FDA approves 'glowing tumor' imaging drug to better identify ovarian cancer cells

The U.S. Food and Drug Administration (FDA) today approved an imaging drug known as Cytalux (pafolacianine), which is attracted to ovarian cancer tissue and illuminates it when exposed to fluorescent light, allowing surgeons to more easily find and more precisely remove the cancer. Physicians at the Center for Precision Surgery in the Abramson Cancer Center at the University of Pennsylvania led one of the largest clinical trial site in the country for the drug, in a partnership with the Indiana-based On Target Laboratories. The approach brings fresh hope to patients diagnosed with ovarian cancer, about half of whom experience a recurrence of their disease after initial treatment. Penn investigators have pioneered targeted technologies for lung, brain, and urinary tract cancers.

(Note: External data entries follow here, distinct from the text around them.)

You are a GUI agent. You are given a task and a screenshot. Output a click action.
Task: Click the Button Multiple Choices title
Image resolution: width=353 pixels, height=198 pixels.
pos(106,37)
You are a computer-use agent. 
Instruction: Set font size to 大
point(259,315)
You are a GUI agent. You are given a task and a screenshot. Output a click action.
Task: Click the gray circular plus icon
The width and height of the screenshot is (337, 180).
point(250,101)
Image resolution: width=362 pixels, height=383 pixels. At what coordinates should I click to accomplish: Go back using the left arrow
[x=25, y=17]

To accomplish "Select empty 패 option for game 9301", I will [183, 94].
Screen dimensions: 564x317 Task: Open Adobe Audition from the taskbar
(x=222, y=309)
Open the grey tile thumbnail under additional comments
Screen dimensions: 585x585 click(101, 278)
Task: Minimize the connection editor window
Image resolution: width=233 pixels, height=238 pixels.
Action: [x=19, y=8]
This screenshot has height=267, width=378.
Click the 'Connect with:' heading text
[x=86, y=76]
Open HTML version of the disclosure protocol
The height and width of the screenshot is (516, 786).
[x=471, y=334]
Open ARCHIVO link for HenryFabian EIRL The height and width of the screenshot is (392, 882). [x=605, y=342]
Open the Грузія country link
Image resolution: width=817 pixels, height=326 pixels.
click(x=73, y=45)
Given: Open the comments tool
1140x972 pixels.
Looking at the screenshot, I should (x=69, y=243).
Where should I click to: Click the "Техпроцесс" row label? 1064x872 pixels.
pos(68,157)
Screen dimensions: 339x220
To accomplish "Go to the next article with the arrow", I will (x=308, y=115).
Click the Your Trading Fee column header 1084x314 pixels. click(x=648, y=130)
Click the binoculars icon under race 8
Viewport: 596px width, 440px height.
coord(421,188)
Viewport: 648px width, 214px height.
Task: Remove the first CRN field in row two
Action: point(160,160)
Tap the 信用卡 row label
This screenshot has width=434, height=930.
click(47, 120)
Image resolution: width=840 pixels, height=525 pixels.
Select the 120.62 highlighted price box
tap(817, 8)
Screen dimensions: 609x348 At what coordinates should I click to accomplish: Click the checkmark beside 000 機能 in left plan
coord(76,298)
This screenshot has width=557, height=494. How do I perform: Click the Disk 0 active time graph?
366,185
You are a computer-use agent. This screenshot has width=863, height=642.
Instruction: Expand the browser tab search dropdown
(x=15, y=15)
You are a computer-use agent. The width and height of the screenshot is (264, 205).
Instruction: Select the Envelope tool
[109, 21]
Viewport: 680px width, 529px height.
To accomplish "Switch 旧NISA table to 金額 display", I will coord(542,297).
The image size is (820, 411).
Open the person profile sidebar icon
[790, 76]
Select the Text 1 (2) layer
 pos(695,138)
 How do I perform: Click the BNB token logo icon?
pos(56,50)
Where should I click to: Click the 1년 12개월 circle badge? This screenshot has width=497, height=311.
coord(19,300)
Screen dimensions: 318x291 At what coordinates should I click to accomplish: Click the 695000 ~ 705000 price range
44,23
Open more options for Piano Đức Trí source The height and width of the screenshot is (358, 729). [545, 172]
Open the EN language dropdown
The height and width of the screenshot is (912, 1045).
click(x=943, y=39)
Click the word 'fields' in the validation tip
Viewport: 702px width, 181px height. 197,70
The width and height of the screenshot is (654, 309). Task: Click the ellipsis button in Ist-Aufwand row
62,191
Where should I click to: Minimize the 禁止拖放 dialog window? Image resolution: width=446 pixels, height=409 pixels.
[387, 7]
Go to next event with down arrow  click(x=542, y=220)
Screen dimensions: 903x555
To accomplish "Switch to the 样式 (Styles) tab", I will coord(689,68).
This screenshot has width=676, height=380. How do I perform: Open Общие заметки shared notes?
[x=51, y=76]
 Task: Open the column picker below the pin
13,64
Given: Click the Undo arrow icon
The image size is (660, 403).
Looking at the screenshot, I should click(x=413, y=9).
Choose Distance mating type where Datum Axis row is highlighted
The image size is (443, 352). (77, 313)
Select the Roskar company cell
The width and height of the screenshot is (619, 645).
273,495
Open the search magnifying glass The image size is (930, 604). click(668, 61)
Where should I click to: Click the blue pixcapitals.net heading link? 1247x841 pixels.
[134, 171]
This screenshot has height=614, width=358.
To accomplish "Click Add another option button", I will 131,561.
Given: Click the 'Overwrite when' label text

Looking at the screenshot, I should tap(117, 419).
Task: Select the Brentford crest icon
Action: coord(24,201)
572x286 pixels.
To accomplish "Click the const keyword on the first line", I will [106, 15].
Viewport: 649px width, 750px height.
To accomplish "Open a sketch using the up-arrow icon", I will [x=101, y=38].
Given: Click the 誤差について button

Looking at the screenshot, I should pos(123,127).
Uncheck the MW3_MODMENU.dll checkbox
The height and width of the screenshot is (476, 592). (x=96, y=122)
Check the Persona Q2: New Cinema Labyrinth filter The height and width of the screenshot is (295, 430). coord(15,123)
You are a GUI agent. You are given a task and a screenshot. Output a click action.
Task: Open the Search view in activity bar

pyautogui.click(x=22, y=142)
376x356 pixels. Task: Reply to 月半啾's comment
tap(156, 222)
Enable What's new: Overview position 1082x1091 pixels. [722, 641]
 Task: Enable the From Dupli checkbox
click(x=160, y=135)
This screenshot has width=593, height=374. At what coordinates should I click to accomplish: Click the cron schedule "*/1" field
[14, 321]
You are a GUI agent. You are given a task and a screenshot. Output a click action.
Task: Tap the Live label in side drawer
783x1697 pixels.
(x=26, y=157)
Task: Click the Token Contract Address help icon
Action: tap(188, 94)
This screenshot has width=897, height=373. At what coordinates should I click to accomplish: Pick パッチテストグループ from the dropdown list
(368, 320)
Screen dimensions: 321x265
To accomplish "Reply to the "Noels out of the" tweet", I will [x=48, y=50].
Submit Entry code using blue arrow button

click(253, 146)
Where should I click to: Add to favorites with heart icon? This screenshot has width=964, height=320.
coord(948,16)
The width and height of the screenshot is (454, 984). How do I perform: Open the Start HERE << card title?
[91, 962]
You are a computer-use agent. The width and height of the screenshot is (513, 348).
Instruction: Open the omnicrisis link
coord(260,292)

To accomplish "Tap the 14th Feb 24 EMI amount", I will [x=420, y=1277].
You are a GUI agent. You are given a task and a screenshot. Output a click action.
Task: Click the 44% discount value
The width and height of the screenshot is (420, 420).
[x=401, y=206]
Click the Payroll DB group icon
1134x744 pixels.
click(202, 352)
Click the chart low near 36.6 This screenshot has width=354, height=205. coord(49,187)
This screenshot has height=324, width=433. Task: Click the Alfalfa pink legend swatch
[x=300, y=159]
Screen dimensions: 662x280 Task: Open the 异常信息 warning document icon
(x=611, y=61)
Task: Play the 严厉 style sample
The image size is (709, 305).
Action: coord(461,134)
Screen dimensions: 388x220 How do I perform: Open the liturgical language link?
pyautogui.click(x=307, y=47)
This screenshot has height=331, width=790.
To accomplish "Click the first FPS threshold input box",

Only 20 percent of ovarian cancers are found early, as there are often no symptoms—or they may mimic other common bladder, bowel, or gastrointestinal issues—and there is no screening test like those for breast and cervical cancer. By the time most women receive their diagnosis, the disease has advanced, which can include spread to intra-abdominal organs. Most patients then require surgery—also called cytoreduction, or debulking surgery—in an effort to remove tumors, as well as receiving chemotherapy.

"Lighting up cancer, which helps to identify lesions that may be difficult to find—especially in the presence of scar tissue or other organ damage—enables more complete identification and surgical removal of cancer that could have otherwise been missed," said Janos L. Tanyi, MD, Ph.D., an Associate Professor of Obstetrics and Gynecology in the Perelman School of Medicine at Penn and Principal Investigator at Penn's clinical trial site for Phase 2 and Phase 3 studies. "This FDA approval offers promise in improving outcomes for patients with ovarian cancer who face a high risk of recurrence after their initial treatment."

In the randomized, multi-center Phase 3 study, nearly 27 percent of the 134 adult women who received the diagnostic agent Cytalux—which is administered intravenously prior to surgery—and were evaluated under both normal and fluorescent light had at least one cancerous lesion detected that was not discovered by standard inspections through sight or touch during surgery.

By using the new technology to illuminate tumors, surgeons have a guide that allows them to go beyond what they can otherwise see with the naked eye or feel, particularly when lesions are small. This provides not only greater precision in the removal of cancer lesions but also spares healthy tissue. The newly approved dye also helps surgeons to find cancerous lymph nodes.

Sunil Singhal, MD, Director of the Center for Precision Surgery at the Abramson Cancer Center and William Maul Measey Professor in Surgical Research, began searching more than a decade ago for a targeted method to visualize rogue cancer cells, beyond what surgeons could see with the naked eye or feel with the fingers. The answer would arrive from his studies into tumor permeability and small molecule retention. What separates this agent from the prior art was the ability to selectively target cancer cells with a fluorescent contrast agent. Dr. Singhal went on to explore this hypothesis in clinical studies involving more than 1,000 patients at Penn since 2012. His studies with Cytalux were initiated with preclinical studies before proceeding to humans. Ultimately, Penn and the Center for Precision Surgery was the leader for the Phase 1, Phase 2 and Phase 3 clinical trials. This investigational series may now constitute the largest clinical experience with intraoperative molecular imaging with targeted fluorochromes in the world.

"By using a fluorescent dye that binds to cancer cells, making them glow during surgery, surgeons can identify and resect as much of a patient's tumors as possible and improve prognosis," Singhal said. "At every step in their treatment, we want to help offer patients the very best possible outcomes, and this approach is an important step toward greater precision during surgery for an array of different cancers."

The research was published in the Journal of Clinical Oncology.